Testo scelto:
----
RUTENI (XXX, p. 350)
La seconda Guerra mondiale e il primo dopoguerra hanno messo a dura prova la chiesa cattolica di rito ruteno (uniata) che nelle tre diocesi di Leopoli, di Stanisławów e di Przemysł, oltre all'amministrazione apostolica di Sanok - tutte sotto la giurisdizione del metropolita di Halicz-Leopoli - svolgeva la sua attivitމ sui territorî orientali della Polonia e nelle diocesi di Mukaciv (Mucačevo) e Priasciv nella Russia subcarpatica.
La chiesa rutena contava allora 3.576.237 cattolici ruteni e 2275 sacerdoti secolari e regolari (fra questi ultimi, fiorenti erano gli ordini religiosi dei Basiliani, degli Studiti che intendono rinnovare l'antico ideale monastico orientale, dei Redentoristi, delle Mirofore, delle suore di S. Giosafat, ecc.), e, in tutto il mondo, 5.140.000 fedeli, compresi cioè quelli delle diocesi del Canada e degli Stati Uniti. Essa doveva la sua origine all'atto di unione più importante e duraturo intervenuto fra la Sede apostolica e i cristiani orientali, quello del 23 dicembre 1595 quando i due vescovi ruteni Cirillo Terletskij e Ipazio Potij riconoscevano solennemente, nell'aula di Costantino in Vaticano, Clemente VIII come capo supremo della Chiesa. L'unione con Roma - confermata nel sinodo di Brest Litovsk dell'8 ottobre 1596, tanto che essa va appunto sotto il nome di Unione di Brest Litovsk - segnò la fine di un lungo periodo di crisi religiosa e morale ed ebbe poi un'importanza decisiva per il chiarimento e lo sviluppo di una coscienza nazionale ucraina. Nel resistere ai tentativi di forzata adesione all'ortodossia moscovita svolti dai Russi, come a quelli di latinizzazione spiegati dai Polacchi (che hanno sentito il rito latino come indice di nazionalità polacca), la Chiesa rutena unita, insieme con quella autocefala dissidente, è stata sempre un elemento di individuazione nazionale degli Ucraini sino ai nostri giorni.
----
Esercizi richiesti:
1: Nel testo sulla Chiesa rutena, in quale data il sinodo di Brest Litovsk confermò l'unione con Roma?
2: Continua il testo sulla Chiesa rutena a partire dalla sua ultima frase.
----
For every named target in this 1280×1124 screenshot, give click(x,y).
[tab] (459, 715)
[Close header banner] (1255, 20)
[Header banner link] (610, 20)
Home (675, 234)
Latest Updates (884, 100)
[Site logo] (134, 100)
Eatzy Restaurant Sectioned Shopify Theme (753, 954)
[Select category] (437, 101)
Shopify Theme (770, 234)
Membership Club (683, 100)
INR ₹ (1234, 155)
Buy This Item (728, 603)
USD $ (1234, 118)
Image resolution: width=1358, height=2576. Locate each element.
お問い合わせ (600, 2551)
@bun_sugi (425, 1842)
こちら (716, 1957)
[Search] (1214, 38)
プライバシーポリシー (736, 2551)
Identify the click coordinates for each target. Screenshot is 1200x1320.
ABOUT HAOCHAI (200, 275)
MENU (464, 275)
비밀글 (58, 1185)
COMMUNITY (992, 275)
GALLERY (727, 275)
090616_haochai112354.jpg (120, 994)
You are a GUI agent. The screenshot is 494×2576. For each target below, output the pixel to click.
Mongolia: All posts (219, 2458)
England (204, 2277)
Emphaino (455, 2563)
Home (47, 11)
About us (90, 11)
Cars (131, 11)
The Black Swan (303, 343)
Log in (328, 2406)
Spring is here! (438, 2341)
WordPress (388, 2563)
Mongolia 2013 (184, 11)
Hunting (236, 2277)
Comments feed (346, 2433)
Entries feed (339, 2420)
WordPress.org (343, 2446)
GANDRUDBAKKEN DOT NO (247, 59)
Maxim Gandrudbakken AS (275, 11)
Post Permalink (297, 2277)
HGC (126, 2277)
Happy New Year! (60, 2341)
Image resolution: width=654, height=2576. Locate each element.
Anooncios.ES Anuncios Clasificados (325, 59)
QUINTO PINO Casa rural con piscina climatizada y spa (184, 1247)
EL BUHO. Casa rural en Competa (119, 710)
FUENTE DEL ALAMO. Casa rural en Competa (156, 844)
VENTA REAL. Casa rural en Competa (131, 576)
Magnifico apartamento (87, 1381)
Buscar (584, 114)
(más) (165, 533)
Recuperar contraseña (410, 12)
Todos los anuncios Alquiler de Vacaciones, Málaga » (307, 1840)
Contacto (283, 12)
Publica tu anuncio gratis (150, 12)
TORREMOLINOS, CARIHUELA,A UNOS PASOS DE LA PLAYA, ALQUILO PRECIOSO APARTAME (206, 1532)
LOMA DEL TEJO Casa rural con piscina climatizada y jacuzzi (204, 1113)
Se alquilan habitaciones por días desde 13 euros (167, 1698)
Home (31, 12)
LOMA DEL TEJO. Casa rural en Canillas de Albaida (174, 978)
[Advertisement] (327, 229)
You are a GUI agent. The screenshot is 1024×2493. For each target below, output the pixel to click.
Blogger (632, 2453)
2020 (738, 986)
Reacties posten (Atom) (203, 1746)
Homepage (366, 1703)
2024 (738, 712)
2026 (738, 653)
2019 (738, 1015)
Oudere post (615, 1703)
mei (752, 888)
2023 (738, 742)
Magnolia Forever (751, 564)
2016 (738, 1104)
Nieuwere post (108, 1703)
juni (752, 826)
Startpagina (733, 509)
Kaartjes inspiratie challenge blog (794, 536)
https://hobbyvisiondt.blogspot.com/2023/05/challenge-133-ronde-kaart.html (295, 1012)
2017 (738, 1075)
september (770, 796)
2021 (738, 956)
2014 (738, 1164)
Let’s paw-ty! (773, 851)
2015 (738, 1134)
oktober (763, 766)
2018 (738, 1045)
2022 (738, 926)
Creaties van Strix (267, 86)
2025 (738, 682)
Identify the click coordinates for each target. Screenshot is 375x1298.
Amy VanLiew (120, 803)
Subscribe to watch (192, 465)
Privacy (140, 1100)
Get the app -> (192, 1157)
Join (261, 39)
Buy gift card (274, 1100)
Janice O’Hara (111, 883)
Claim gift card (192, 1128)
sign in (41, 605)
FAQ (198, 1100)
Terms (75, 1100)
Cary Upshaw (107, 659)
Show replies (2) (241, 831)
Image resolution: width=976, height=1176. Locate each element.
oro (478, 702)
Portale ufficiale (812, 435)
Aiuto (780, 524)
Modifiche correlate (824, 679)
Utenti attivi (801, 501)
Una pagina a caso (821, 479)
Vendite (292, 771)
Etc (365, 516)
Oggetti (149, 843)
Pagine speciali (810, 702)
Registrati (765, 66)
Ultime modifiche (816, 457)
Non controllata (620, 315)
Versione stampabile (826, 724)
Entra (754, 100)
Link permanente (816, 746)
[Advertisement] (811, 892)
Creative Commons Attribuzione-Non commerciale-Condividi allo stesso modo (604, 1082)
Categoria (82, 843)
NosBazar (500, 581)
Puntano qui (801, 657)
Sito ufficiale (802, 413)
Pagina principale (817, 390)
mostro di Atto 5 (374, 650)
----
Soluzioni degli esercizi:
1: L'8 ottobre 1596.

2:
Come già al tempo degli zar, contro di essa si è rivolta in questi ultimi anni l'azione delle autorità sovietiche, sia nel periodo fra il 15 settembre 1939 e il giugno 1941, sia, in modo ben più draconiano, dopo l'annessione dell'Ucraina occidentale alla repubblica sovietica socialista ucraina. Dopo la morte del metropolita di Leopoli Andrea Szeptycki (11 novembre 1944), vero capo spirituale di tutti i ruteni da oltre 40 anni, Alessio patriarca di Mosca e di tutte le Russie poco dopo la sua elezione (1° febbraio 1945) si affrettava ad esortare, in un suo proclama, gli orientali cattolici a riconoscere l'autorità del patriarcato di Mosca, in modo che alla conseguita unificazione politica di tutti gli Ucraini corrispondesse anche l'unità religiosa. Poco dopo, l'11 aprile 1945, furono arrestati tutti i vescovi: dal metropolita di Leopoli, G. Slipyj, al vescovo di Stanisławów Gr. Chomyscyn, a mons. Romza, vescovo di Mukačevo. Lo stesso mons. Kozylovskyj, titolare di Przemysł e rimasto in territorio polacco, fu imprigionato dalle autoritމ di Varsavia e il 25 giugno 1946 trasferito in Russia per scambio di popolazioni. Il 1° luglio 1945, 300 sacerdoti ruteni firmarono una protesta indirizzata a Molotov, ma le espressioni di lealismo verso l'Unione sovietica non impedirono imprigionamenti e deportazioni.
Nei giorni 8-9 marzo 1946 un "Sinodo della Chiesa rutena", di cui erano fautori i vescovi G. Melnik e A. Pelvetskyi (consacrati in febbraio dal metropolita dissidente di Kiev) e il prete G. Kostelnik, proclamò ufficialmente decaduta l'unione con Roma e l'adesione della chiesa rutena (privata dei suoi capi legittimi) al patriarcato di Mosca. Fin dal 23 dicembre 1945 il Pontefice Pio XII aveva pubblicato l'enciclica Orientales Omnes che, nel prendere lo spunto dal 350° anniversario dell'unione dei Ruteni con Roma, ricordava le benemerenze della Chiesa rutena ed esortava i suoi fedeli a sopportare "con fortezza e costanza questa persecuzione".